Economic growth and fall in unemployment in 2013 – ESRI

The latest ESRI Quarterly Economic Commentary concludes that improvement in GDP growth this year, 2013, looks set to be more subdued than previously thought as global economic activity is weaker.

Growth in the Irish economy continues to be driven by the external sector. The positive growth of 2012 is expected to continue into 2013 and 2014. Growth as measured by GDP is estimated at 1.3 per cent for 2012 and is forecast at 1.3 per cent and 2.3 per cent in 2013 and 2014 respectively. Domestic demand remains very weak and is due to contract again in 2013 and 2014, though the pace of contraction is easing.

The final outturn for growth over the forecast period is heavily conditional on the performance of the European economy, which at present is very weak.

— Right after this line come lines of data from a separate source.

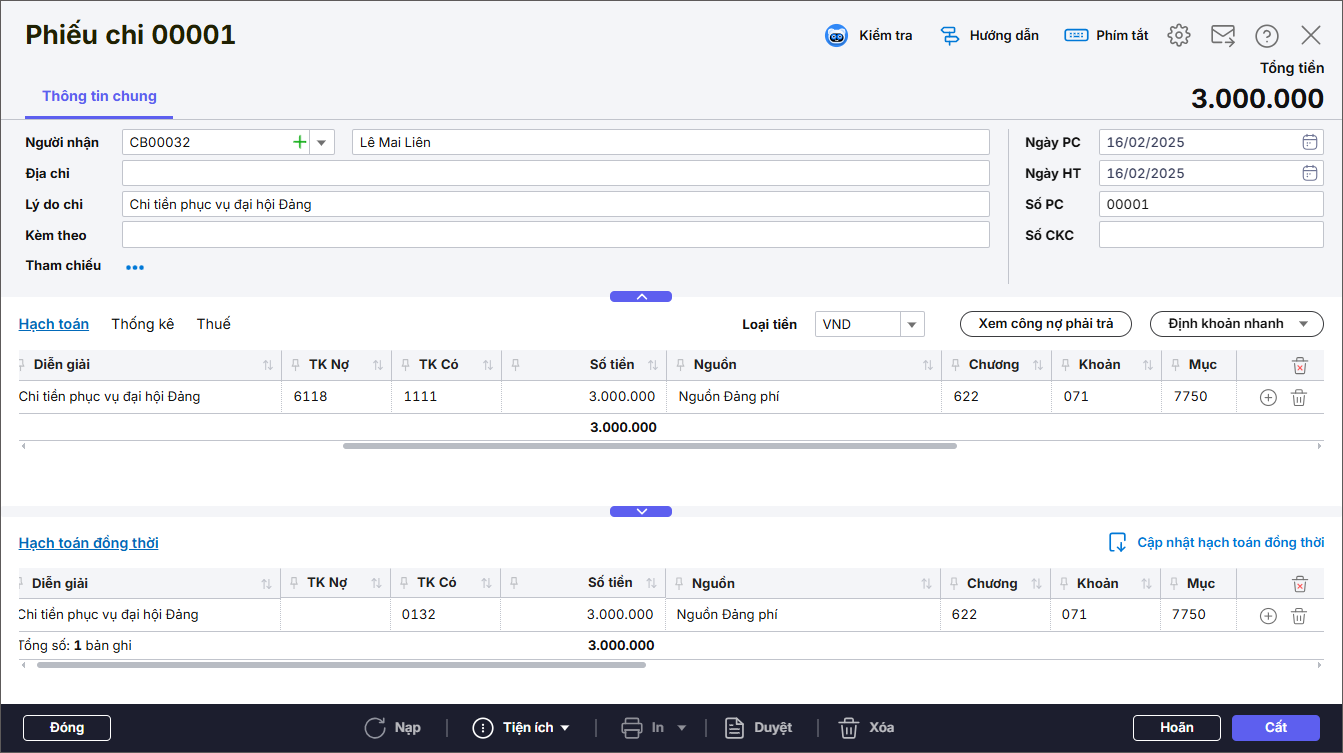Screen dimensions: 1343x753
Task: Open the settings gear icon
Action: pyautogui.click(x=1179, y=36)
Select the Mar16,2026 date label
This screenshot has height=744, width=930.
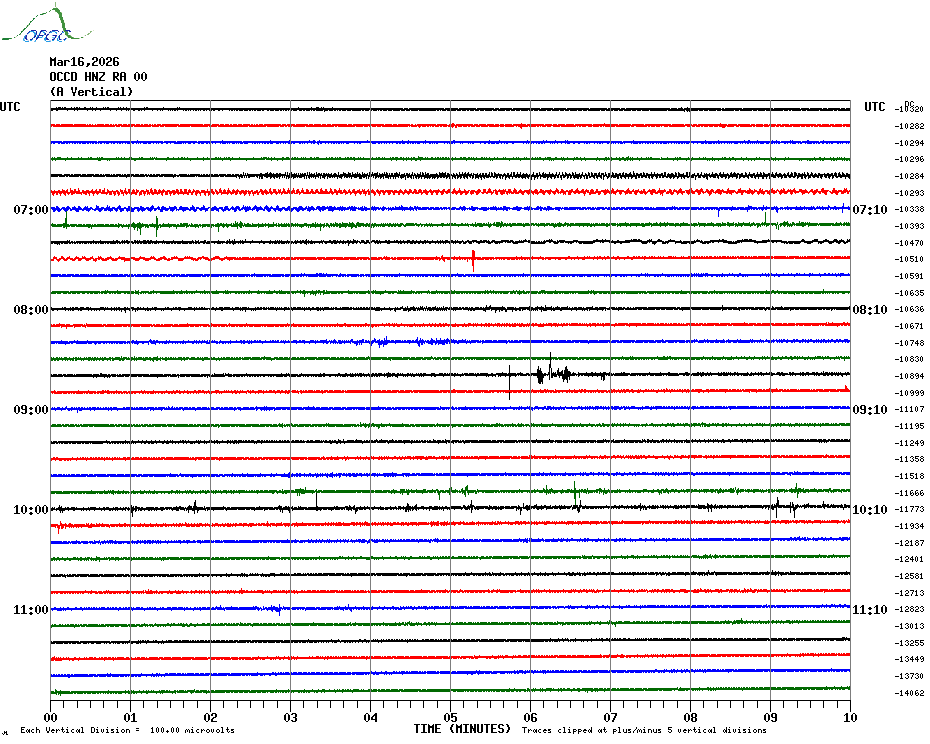[84, 62]
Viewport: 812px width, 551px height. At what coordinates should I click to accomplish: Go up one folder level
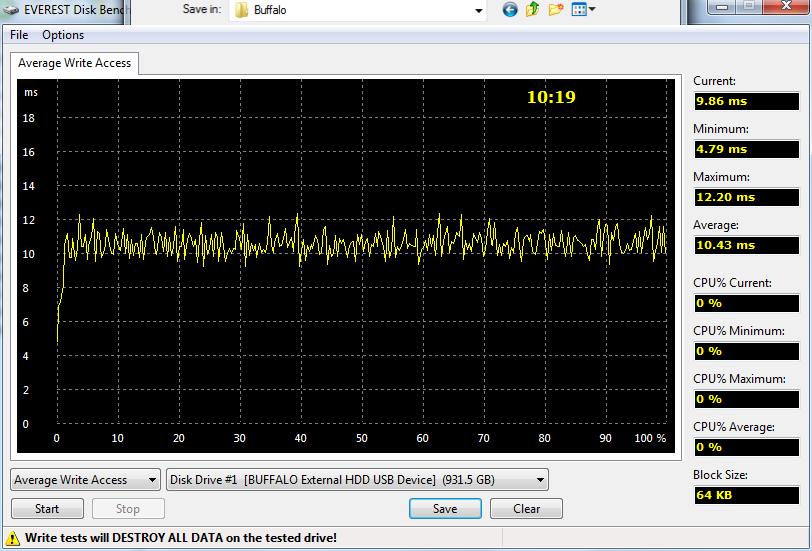pyautogui.click(x=533, y=10)
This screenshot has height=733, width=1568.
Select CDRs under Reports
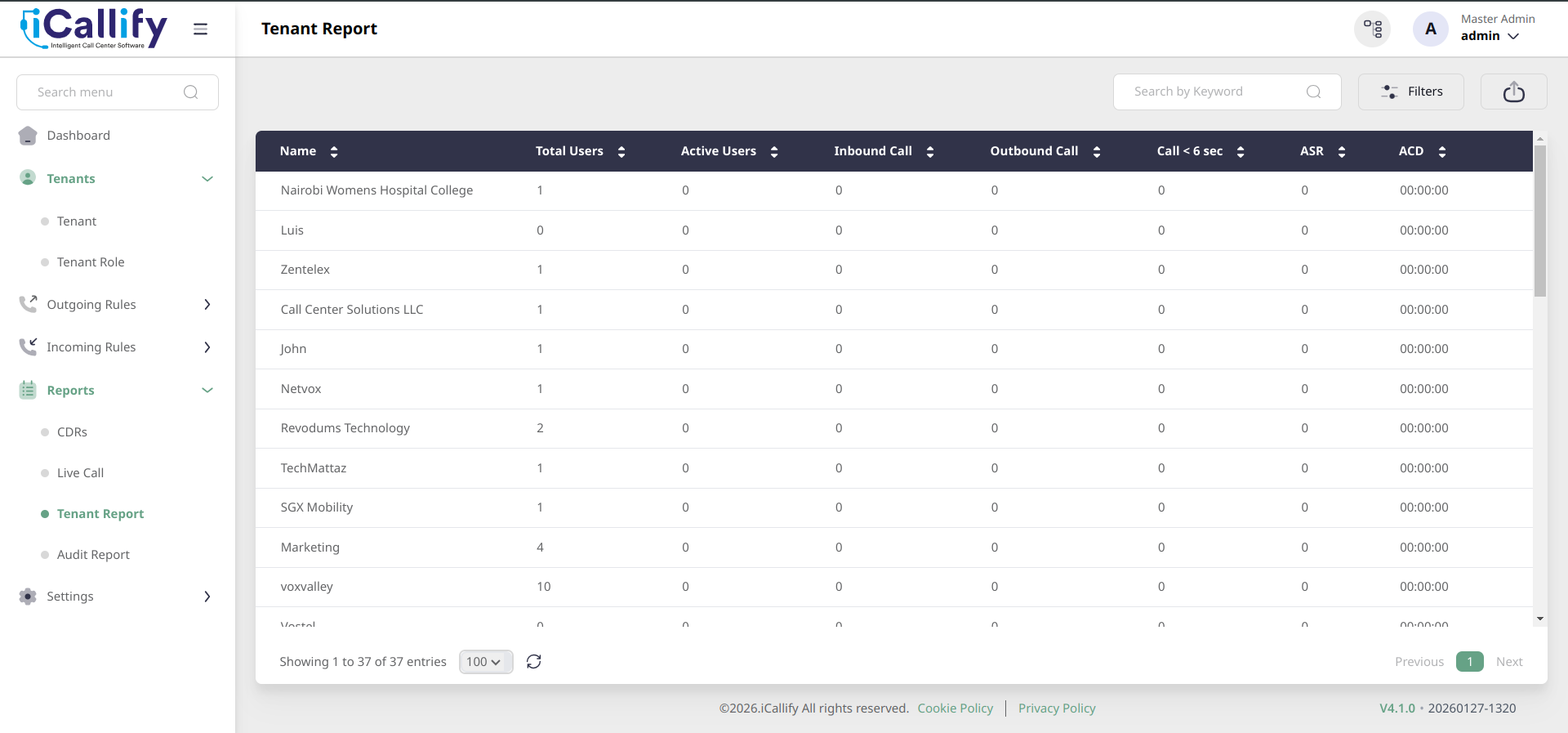tap(72, 432)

The public finance position improved in 2012, with the agreed targets being comfortably met. In 2013 the targets are more challenging, mainly on the expenditure side. The Croke Park extension talks are opening up important possibilities to help the process of reducing expenditure. The full effects of any reductions achieved are more likely to be felt in 2014. Nevertheless, in broad terms we think the fiscal targets can be met in both 2013 and 2014.

The rate of unemployment remains above 14 per cent. It is forecast to decline from 14.9 per cent in 2012 to 14.6 per cent in 2013 and 14.3 per cent in 2014. However, the main driving force behind this reduction is ongoing net emigration.